The debtor corporations are all owned or controlled by the former shipping magnate, Manuel E. Kulukundis. The Referee found that the debtor corporations were operated as a single unit with little or no attention paid to the formalities usually observed in independent corporations, that the officers and directors of all, so far as ascertainable, were substantially the same and acted as figureheads for Kulukundis, that funds were shifted back and forth between the corporations in an extremely complex pattern and in effect pooled together, loans were made back and forth, borrowings made by some to pay obligations of others, freights due some pledged or used to pay liabilities and expenses of others, and withdrawals and payments made from and to corporate accounts by Kulukundis personally not sufficiently recorded on the books. Evidence of these facts and others, such as dispersal of key personnel since most of the transactions occurred, support the Referee's conclusion that auditing of the corporations' financial condition and especially teh intercompany relationships would entail great expenditure of time and expense without assurance that a fair reflection of the conditions of the debtor corporations would in the end be possible.

Appellant's mortgage is under attack in the courts of Bombay, the Easthampton having been sold in proceedings in admiralty and the proceeds being sufficient to satisfy the secured debt if the mortgage is held good.

Appellant is concerned, however, with the possibility that the mortagage may be defeated, and the claim become an unsecured one, in which case it fears a lower eventual realization if it must share with the combined creditors in the common pot, rather than with other Seatrade creditors in the identifiable Seatrade assets. It concedes that administration of the debtors' estates may well be consolidated but contends that consolidation of assets and liabilities as to appellant is beyond the court's power absent a showing that it knowingly dealt with the group as a unit and relied on the group for payment.

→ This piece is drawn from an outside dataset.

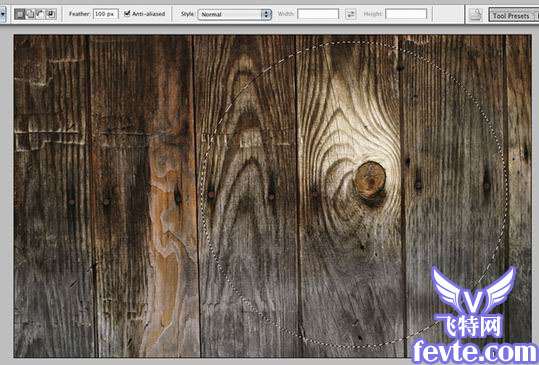Screen dimensions: 539x365
Task: Click the Feather value field
Action: [106, 14]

We find no such limitation on the power of the reorganization court. See Soviero, Trustee v. Franklin National Bank of Long Island, 328 F.2d 446 (2 Cir. 1964); Stone v. Eacho, 127 F.2d 284 (4th Cir.), rehearing denied 128 F.2d 16, cert. denied 317 U.S. 635, 63 S.Ct. 54, 87 L.Ed. 512 (1942). While the record in the Soviero case indicates that there was evidence that the Bank had dealt with the bankrupt and its affiliates as one, the opinion does not make this a necessary foundation for the result. Moreover, we have here an additional factor not present in Soviero or Stone v. Eacho, the expense and difficulty amounting to practical impossibility of reconstructing the financial records of the debtors to determine intercorporate claims, liabilities and ownership of assets. The power to consolidate should be used sparingly because of the possibility of unfair treatment of creditors of a corporate debtor who have dealt solely with that debtor without knowledge of its interrelationship with others. Yet in the rare case such as this, where the interrelationships of the group are hopelessly obscured and the time and expense necessary even to attempt to unscramble them so substantial as to threaten the realization of any net assets for all the creditors, equity is not helpless to reach a rough approximation of justice to some rather than deny any to all.

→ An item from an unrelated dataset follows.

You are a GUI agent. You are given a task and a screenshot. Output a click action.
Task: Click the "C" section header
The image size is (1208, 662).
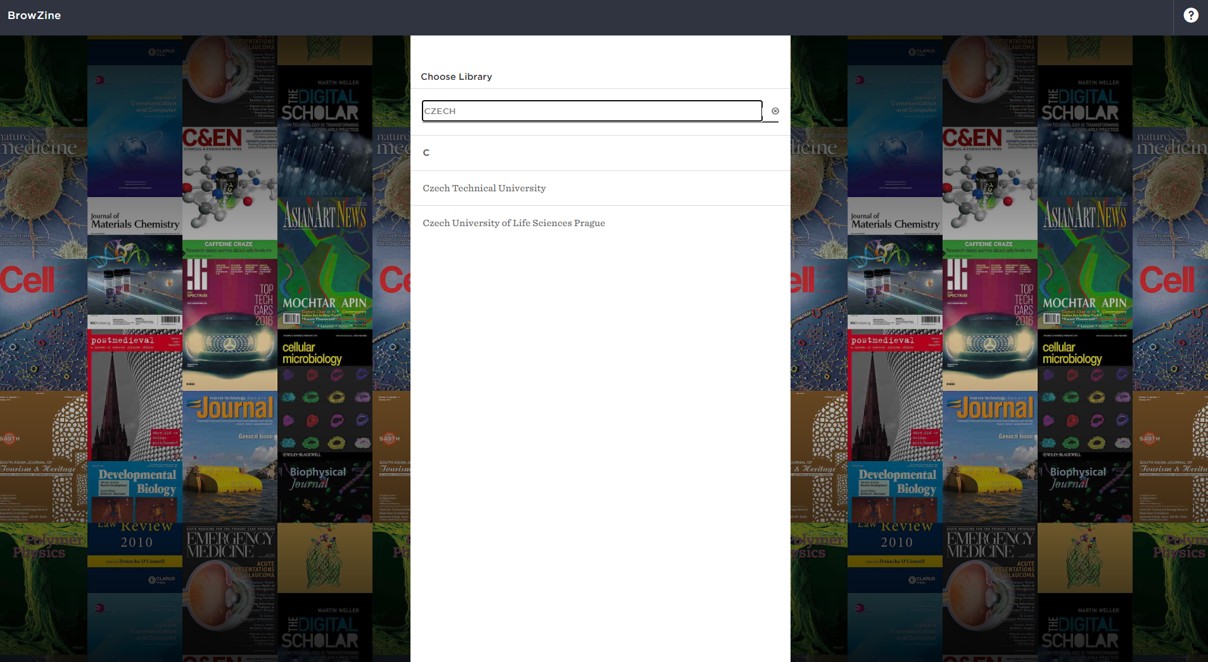426,153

By the order of consolidation, in effect the intercompany claims of the debtor companies are eliminated, the assets of all debtors are treated as common assets and claims of outside creditors against any of the debtors are treated as against the common fund, eliminating a large number of duplicative claims filed against several debtors by creditors uncertain as to which debtor was eventually liable.

This makes possible what has heretofore not been feasible, determination, allowance and classification by the trustees of claims of creditors prior to the preparation and submission of a plan of liquidation. This is required by the Act, 6A Collier on Bankruptcy (14th ed. 1965) PP132, 212.

It has been questioned whether the consolidation of assets and liabilities should not await the court's action on a plan of liquidation and be submitted as part of such a plan.